Presenting the First Annual ‘Bunch of Boys’ Awards
ByJason P. Frank,
a Vulture writer covering comedy, theater, and music
Honoring excellence in the competitive role of Biopic Wife.
Photo-Illustration: Vulture; Photos: Neon, Netflix, Sony Pictures Releasing, Universal Pictures, Warner Bros. Pictures
Girl meets boy. Girl marries boy. Boy cheats on, disregards, or is generally terrible to girl due to the staggering burden of his genius. Girl and boy fight. Girl chooses to stand by and emotionally support boy at an important moment in his career. Girl rededicates her entire life to boy, happily, despondently, or ambiguously ever after.
Such is the plot of many biopics from the perspective of the Wives: the female characters married to Great Men, whose entire lives bend toward their husbands whether they are happy with them or not. While the stereotypical Biopic Wife is a self-sacrificing cardboard cutout in the shape of a woman — with apologies to Alicia (Jennifer Connelly) in A Beautiful Mind — in recent years these characters have gotten more to do than simply stand by their man’s side.
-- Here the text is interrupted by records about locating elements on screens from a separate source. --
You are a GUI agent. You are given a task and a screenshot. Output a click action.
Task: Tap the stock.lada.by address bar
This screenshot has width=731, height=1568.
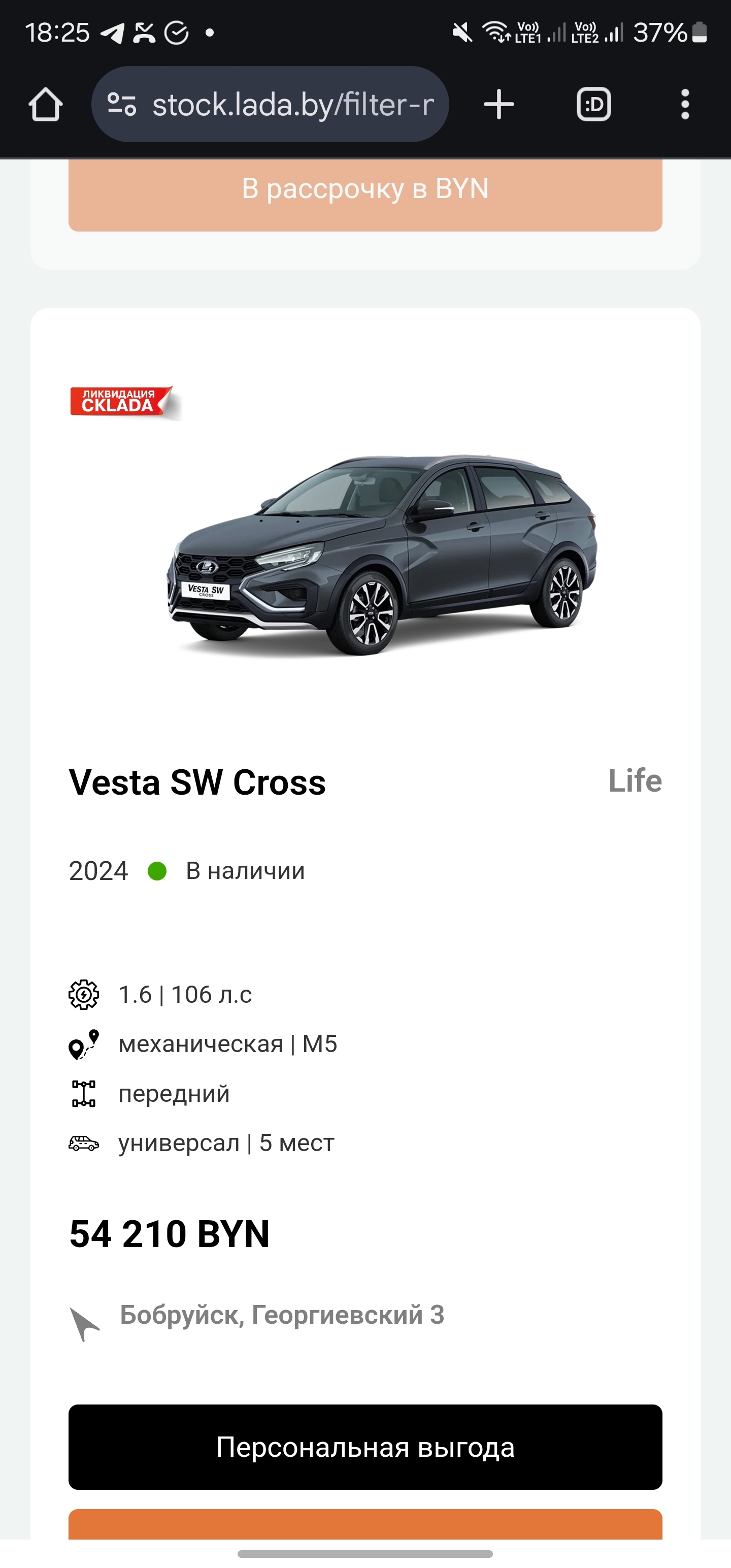pos(292,105)
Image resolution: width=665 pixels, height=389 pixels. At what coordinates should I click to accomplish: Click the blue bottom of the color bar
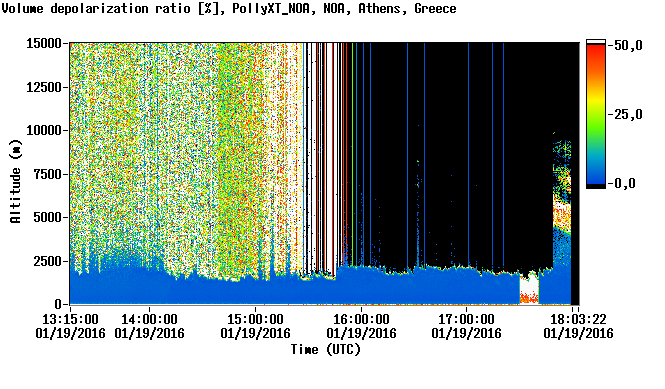(595, 174)
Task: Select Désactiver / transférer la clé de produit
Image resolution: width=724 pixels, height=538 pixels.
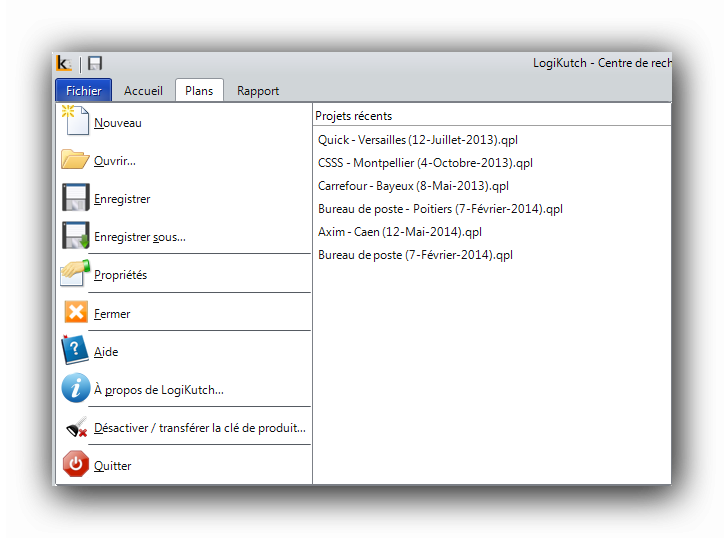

These women have agency now, and luckily for screenwriters, they all have the same kind: specifically, the agency to get mad at their great husbands, then ultimately forgive them. A pioneering example of this new class of Wives is Claire Foy as Janet Armstrong in 2018’s First Man, who spits out a description of her husband and his NASA peers as a “bunch of boys” with such venom that it shocked the system. Many of last year’s Wives followed in her footsteps, raging and ultimately forgiving their way through the many prestige biopics that now dominate awards season.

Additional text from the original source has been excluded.